Ritual, I think, is primarily a religio-social tool. And I suspect it is most emphasised as a tool (I'm using this word 'tool' in a neutral sense) to define and reinforce closed-group systems. It'd be harder to define in a profession - except perhaps law: what is the courtroom but public ritual? and maybe politics: certainly the campaign trail and the press conference appears to follow certain ritual patterns - than within a workplace: a regular staff meeting is a kind of ritual, or likewise if a certain group within the workplace all go out together on a Friday night.
Hierarchies are attended by ritual. See churches, parliaments, and boards of directors. But I think it's a lot harder to identify rituals whose primary (as opposed to being primarily 'functional', and only as a bonus reinforcing the social hierarchy) function is to maintain the boundaries of said hierarchy in daily life. Mainly because 'class' is not only a dirty word these days, class and hierarchy markers have become increasingly blurred over the course of the last century.
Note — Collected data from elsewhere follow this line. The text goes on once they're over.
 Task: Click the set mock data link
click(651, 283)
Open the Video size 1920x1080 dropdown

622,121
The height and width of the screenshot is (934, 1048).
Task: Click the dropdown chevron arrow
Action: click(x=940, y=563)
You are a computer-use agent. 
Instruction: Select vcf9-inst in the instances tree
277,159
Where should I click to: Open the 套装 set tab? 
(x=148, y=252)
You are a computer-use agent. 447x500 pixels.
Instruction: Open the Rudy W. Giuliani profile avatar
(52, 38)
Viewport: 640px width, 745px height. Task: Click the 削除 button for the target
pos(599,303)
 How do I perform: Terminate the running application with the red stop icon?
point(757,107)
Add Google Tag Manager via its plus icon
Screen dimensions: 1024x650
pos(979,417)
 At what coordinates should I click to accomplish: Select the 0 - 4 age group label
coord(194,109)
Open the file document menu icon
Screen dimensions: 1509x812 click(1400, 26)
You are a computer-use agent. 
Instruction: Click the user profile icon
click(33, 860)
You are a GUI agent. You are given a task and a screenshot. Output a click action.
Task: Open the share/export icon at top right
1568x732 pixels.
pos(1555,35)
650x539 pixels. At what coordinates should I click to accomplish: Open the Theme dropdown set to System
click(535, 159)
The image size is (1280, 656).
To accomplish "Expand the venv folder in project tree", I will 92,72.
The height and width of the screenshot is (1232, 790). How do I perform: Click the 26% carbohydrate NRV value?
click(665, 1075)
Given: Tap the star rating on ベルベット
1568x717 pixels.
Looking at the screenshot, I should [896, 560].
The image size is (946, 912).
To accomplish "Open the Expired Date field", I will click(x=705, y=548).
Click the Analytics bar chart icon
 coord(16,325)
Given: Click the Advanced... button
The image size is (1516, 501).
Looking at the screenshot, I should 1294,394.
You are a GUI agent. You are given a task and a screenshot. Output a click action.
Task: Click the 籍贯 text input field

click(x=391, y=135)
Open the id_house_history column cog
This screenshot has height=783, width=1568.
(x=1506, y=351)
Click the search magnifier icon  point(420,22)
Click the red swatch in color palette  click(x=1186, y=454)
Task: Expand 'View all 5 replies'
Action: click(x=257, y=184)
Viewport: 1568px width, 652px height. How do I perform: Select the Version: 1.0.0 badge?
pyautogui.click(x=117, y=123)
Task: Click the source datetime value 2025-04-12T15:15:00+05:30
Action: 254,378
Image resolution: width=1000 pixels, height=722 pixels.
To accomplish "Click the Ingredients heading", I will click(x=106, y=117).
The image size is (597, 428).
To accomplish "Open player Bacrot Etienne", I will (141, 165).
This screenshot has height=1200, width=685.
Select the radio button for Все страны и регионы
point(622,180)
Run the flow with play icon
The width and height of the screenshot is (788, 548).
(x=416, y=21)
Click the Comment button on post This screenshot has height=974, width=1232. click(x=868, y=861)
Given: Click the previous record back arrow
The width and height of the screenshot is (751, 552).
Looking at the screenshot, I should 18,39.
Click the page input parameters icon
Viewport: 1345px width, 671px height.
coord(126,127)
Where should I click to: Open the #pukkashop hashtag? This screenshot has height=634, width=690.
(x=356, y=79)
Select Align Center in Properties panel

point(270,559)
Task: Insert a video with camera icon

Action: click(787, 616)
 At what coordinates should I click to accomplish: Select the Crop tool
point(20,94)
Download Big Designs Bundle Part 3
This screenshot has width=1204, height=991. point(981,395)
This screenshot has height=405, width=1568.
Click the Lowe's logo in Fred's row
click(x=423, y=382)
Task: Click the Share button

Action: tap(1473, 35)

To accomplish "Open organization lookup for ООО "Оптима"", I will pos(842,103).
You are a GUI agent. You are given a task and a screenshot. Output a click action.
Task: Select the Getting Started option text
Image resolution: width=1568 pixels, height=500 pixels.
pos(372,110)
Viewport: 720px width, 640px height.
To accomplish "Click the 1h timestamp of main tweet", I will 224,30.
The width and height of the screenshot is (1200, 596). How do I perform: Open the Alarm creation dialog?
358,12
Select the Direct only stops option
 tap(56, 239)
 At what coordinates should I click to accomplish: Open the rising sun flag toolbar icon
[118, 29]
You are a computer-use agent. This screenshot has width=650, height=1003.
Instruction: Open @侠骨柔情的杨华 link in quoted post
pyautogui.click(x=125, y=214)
Most people find dubious the proposition that some (individual or classes of) people are innately better than others, after all. At least, they don't like to admit that they believe it out loud.
(And since such a proposition is poison to a just society, I wish fewer people believed it in the privacy of their own heads.)
Anything can be ritualised. But ritual itself, I think, serves a social purpose. I've only been thinking about this recently, but I think there's a distinct difference between actions that serve to formalise (or sacralise) relationships between sets of people, or between people and symbols (like flags, nations, football teams) and actions that acquire ritual or symbolic overtones through use and repetition? Does that make any sense?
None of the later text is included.